* [INSTRUCTIONS TO FOLLOW]
Somewhere below, one line contains "You are a computer-use agent. 505x315 pixels." and a later line contains "The height and". Output those two lines and everything between them exactly, and nothing else.

* [SUPPLIED RECORDS]
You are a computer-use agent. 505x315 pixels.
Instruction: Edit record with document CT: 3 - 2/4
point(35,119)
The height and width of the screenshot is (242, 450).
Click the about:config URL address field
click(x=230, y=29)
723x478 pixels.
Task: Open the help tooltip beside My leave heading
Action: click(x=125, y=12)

==

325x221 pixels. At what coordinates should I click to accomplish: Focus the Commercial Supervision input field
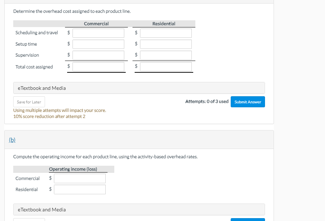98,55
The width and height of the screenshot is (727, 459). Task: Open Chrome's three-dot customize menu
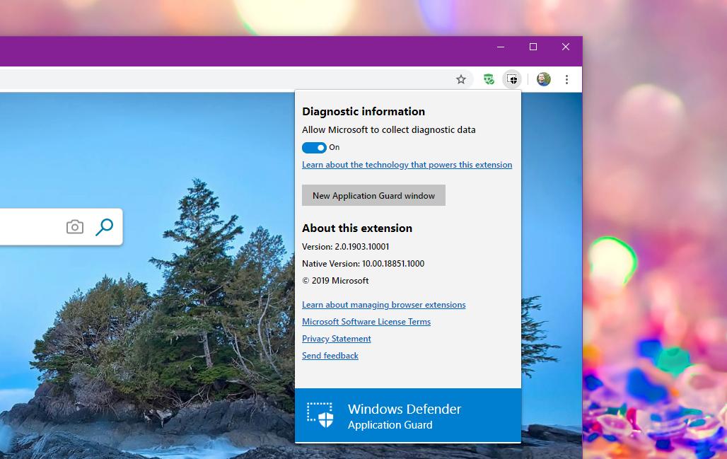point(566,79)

* * *

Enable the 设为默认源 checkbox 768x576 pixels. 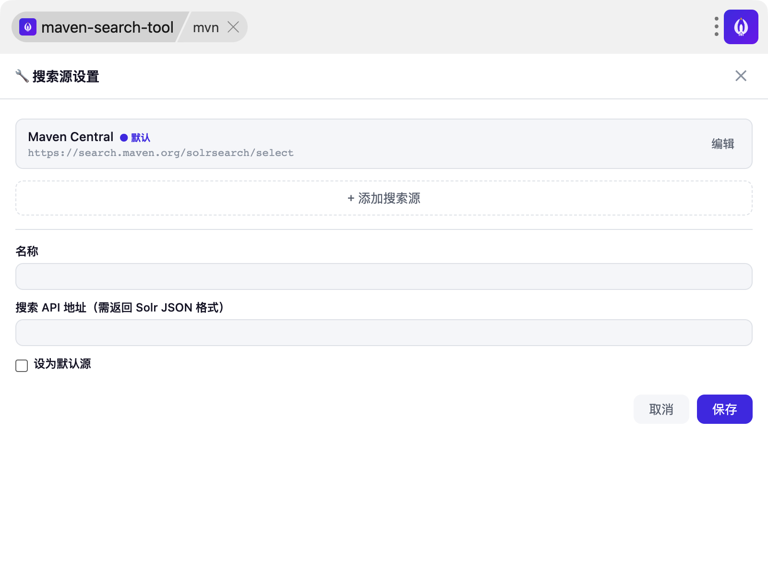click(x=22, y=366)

* [EXERCISE RESPONSE]
You are a computer-use agent. 505x315 pixels.
Instruction: Edit record with document CT: 3 - 2/4
point(35,119)
The height and width of the screenshot is (242, 450).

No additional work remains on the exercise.